Les militants inscrivent les informations sur les députés (Robin Prudent/Rue89)
Un cœur rose de plus sur le mur des députés. Mais pas encore de quoi faire changer l’issue du vote de mardi pour Julien Bayou, porte-parole d’EELV, qui anticipe le coup d’après :
« Il faudra continuer avec le Sénat, il paraît qu’ils sont plus sages…
Dans tous les cas, on va essayer de faire passer des amendements. Nous ne sommes pas contre une loi sur le renseignement, mais là, trop de dispositions sont attentatoires aux libertés. »
Les militants continueront à appeler toute l’après-midi. Pas question de perdre un seul vote.
2 Des débats et un documentaire pour mieux comprendre
Les députés ne sont pas les seuls à convaincre des dangers de la surveillance de masse. Une large partie de l’opinion semble acquise, ou du moins indifférente, aux mesures contenues dans la loi renseignement.
Pour mobiliser largement la société civile, des associations et des médias continuent à faire œuvre de pédagogie.
Mediapart lance, dès ce lundi 16 heures, un grand débat sur leur site, en accès libre. Intitulé « Six heures contre la surveillance ». Au programme : des interventions des syndicats et des militants associatifs et politiques qui s’opposent au projet et des extraits de films.

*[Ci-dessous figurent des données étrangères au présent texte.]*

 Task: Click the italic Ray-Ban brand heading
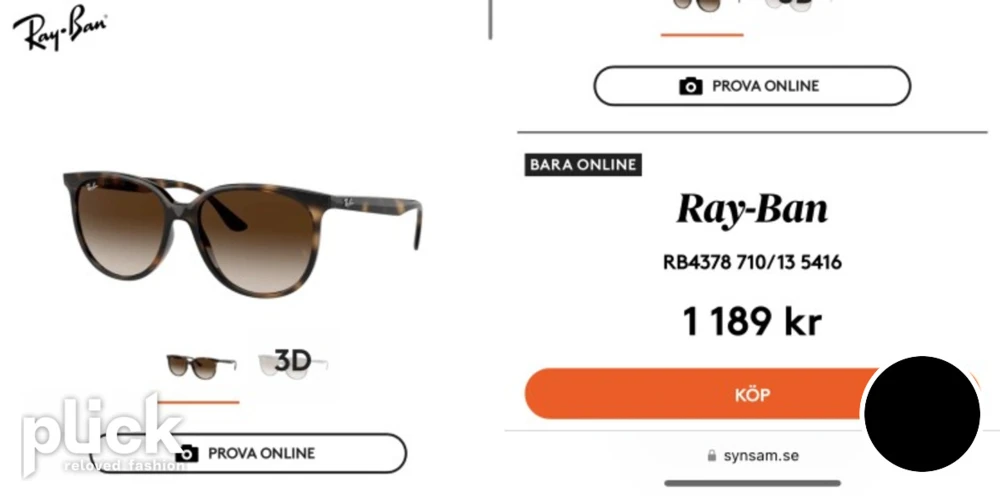752,209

Les députés Pouria Amirshahi (PS), Isabelle Attard (Nouvelle Donne) et Sergio Coronado (EELV), qui se sont engagés publiquement contre le texte, prendront aussi part aux discussions.

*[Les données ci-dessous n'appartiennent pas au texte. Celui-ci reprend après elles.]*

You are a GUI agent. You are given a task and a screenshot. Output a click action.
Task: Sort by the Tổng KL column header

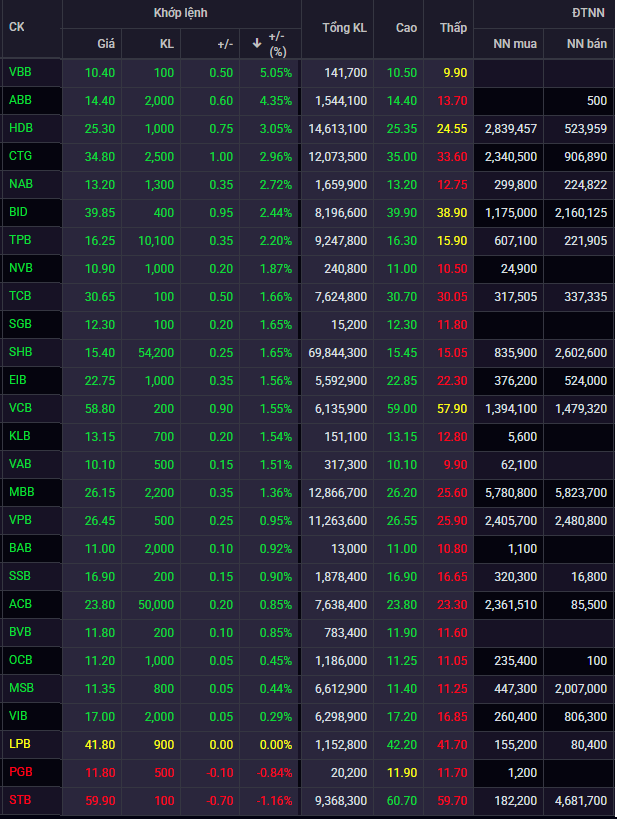tap(344, 27)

« Un vaccin contre la surveillance »
Pour élargir le débat sur la surveillance de masse, un projection du documentaire »CitizenFour » sur Snowden est aussi organisée au Tank, à Paris à 20h30. Les places sont gratuites, mais l’inscription obligatoire.

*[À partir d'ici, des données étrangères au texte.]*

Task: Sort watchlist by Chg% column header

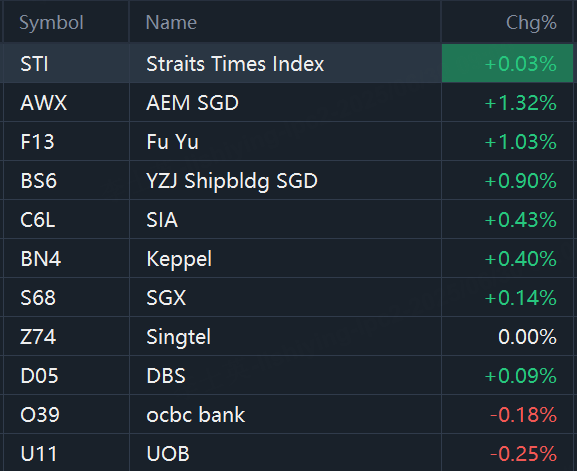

L’un des organisateurs, Elliot Lepers, explique le choix du film :
« Aux Etats-Unis, nous avons un exemple de surveillance de masse, avec ses dérives, ses échecs pour l’attentat de Boston et sa remise en cause récente autour du Patriot Act.
C’est un vrai vaccin contre la surveillance. »
Tous les députés ont été invités à la projection, avec peu de réponses pour le moment.
3 Une manifestation...
... au-dessus des « oreilles » de l’Etat
Depuis quelques semaines, les pétitions contre le projet de loi engrangent des dizaines de milliers de signatures et le nombre d’associations mobilisées ne cesse d’augmenter, avec l’arrivée remarquée de l’Association des victimes du terrorisme.
Pour faire état de cette mobilisation de la société civile, une grande manifestation contre la loi est prévue ce lundi soir à 18h30 sur l’esplanade des Invalides.
La précédente mobilisation contre le projet de loi renseignement, le 13 avril 2015 (Robin Prudent/Rue89)
Le lieu n’a pas été choisi par hasard. A quelques mètres sous terre, se trouvent les locaux du service d’écoute du renseignement français.
Un « sous marin » qui pourrait voir son activité redoublée si la loi était votée.
D’autres rassemblements en province sont aussi prévus ce lundi soir. Un ultime sursaut pour barrer la route à la surveillance généralisée.